新型コロナウイルス対策で「不要不急の外出は控えよ」と言われれば、どうしても家にこもりがちになる。しかしそれはかえって重病を招く危険性がある。

 日本老年医学会は3月13日、次のように注意喚起した。

〈人が多く集まる場所を避けることなどが言われており、家に閉じこもりがちになりますが、高齢者にとっては合わせて「動かないこと(生活不活発)」による健康への影響が危惧されます〉

 そして、特に気をつけるべきリスクをこう指摘した。

〈「生活不活発」によりフレイル(虚弱)が進み、心身や脳の機能が低下していきます〉

 フレイルについて研究する東京都健康長寿医療センター研究所の研究部長・北村明彦氏が解説する。

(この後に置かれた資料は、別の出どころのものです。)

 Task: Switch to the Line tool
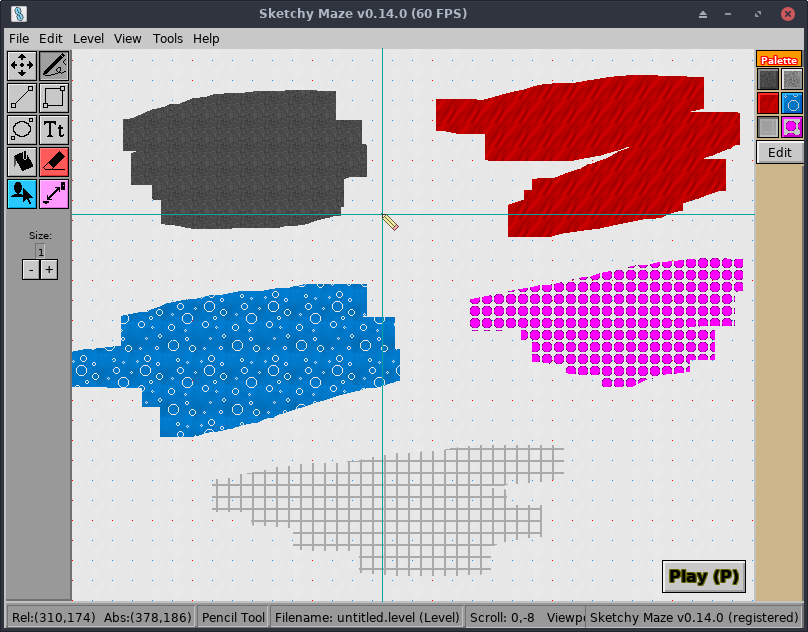click(21, 98)
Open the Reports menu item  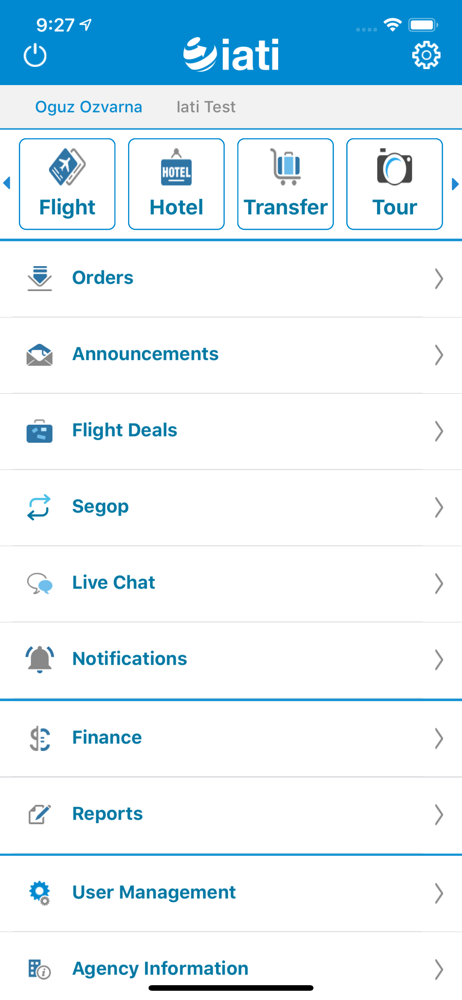coord(231,814)
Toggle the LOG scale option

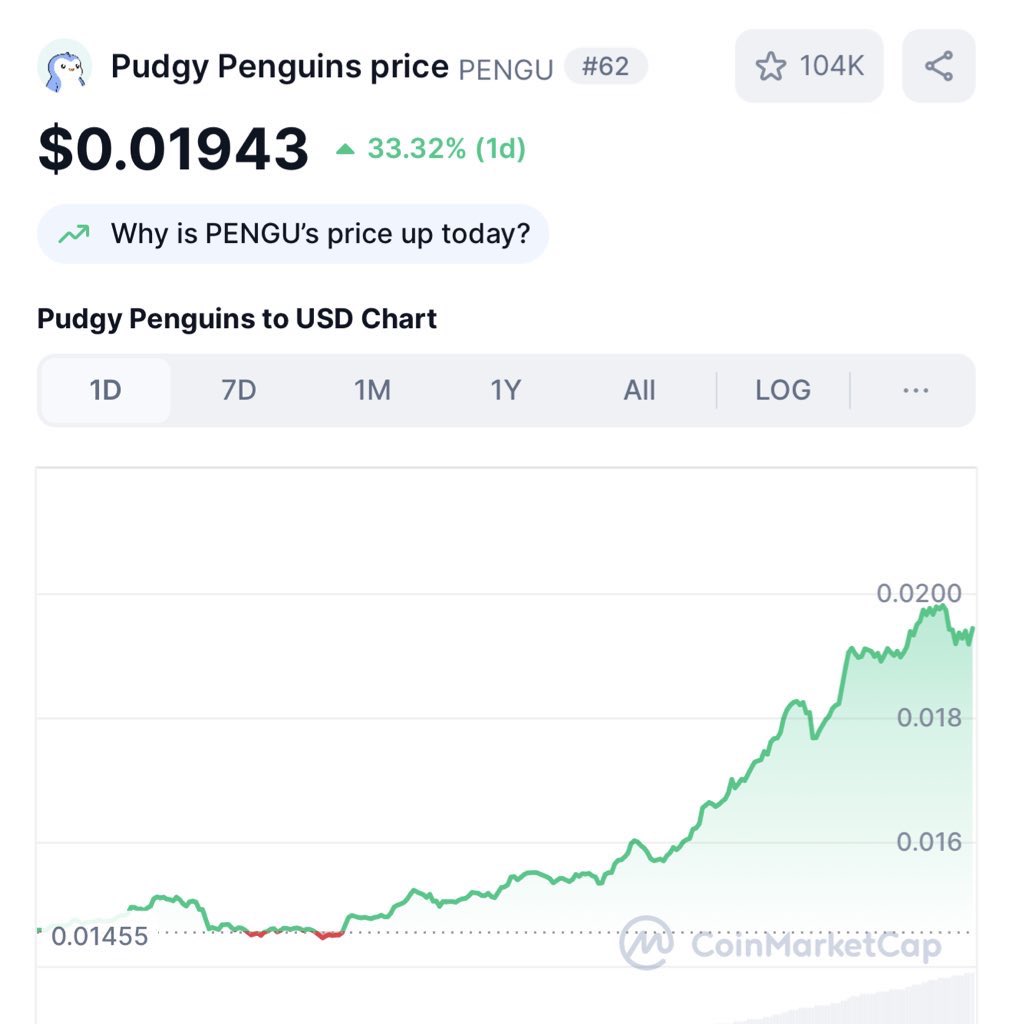(x=783, y=391)
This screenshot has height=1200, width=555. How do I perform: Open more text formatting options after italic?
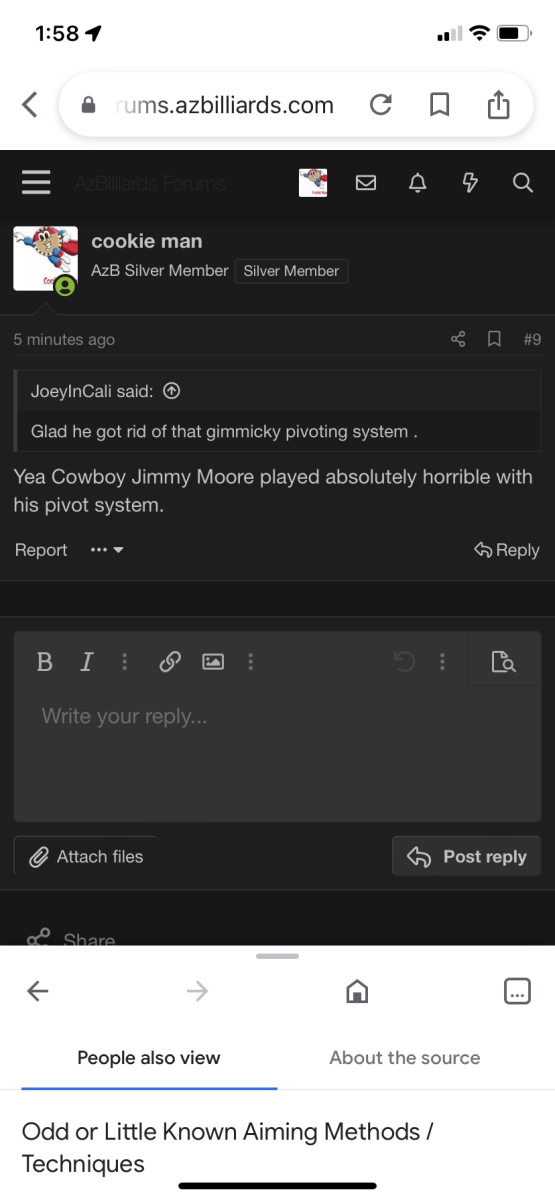124,661
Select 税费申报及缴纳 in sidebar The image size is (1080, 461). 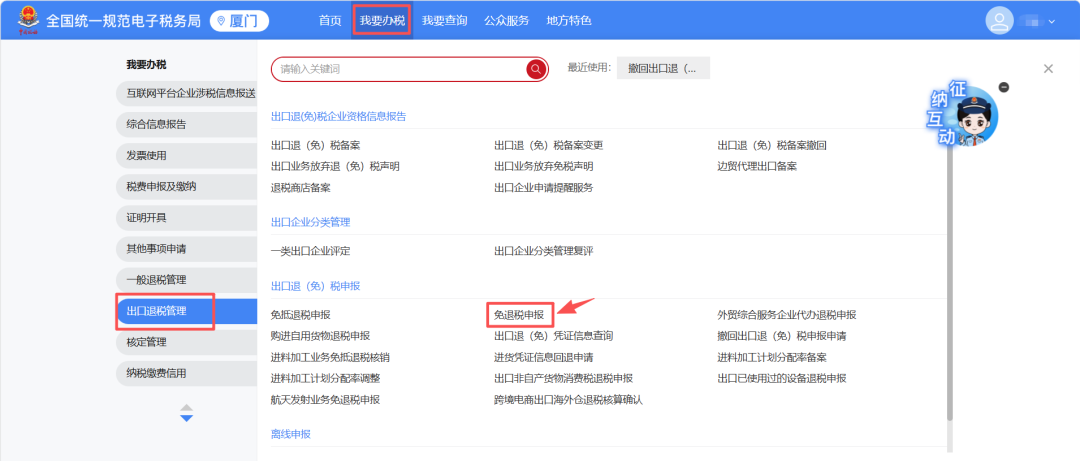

「フレイルとは加齢などにより運動機能や認知機能が低下する症状を指します。進行すると心不全などの心疾患や脳卒中のリスクが上がったり、がん発生時の死亡率を高める原因になる。

 私たちが行なった平均7年間の追跡調査では、フレイルの人は要介護認定を受ける確率が約2倍高くなり、死亡率も2.2倍上昇するという結果が出ました」

 なぜ家にずっといるとフレイルになりやすいのか。

「家にこもっていると体をあまり動かさないため食欲が進まず栄養不足になり、筋肉量も減少する。これまでできていた運動が困難になり、骨粗鬆症や膝痛、腰痛などの関節疾患とともに転倒や骨折リスクが増え、最終的には寝たきりになってしまいます」(北村氏)

◆座りすぎで死亡リスク32%増

 長時間、家にいるリスクはそれだけではない。「座りすぎ」も病気の原因になる。WHO(世界保健機関)は2011年、「“座って動かない生活”は肥満や糖尿病、高血圧、がんなどの病気を誘発し、世界で年間200万人の死因になっている」と発表した。北村氏が解説する。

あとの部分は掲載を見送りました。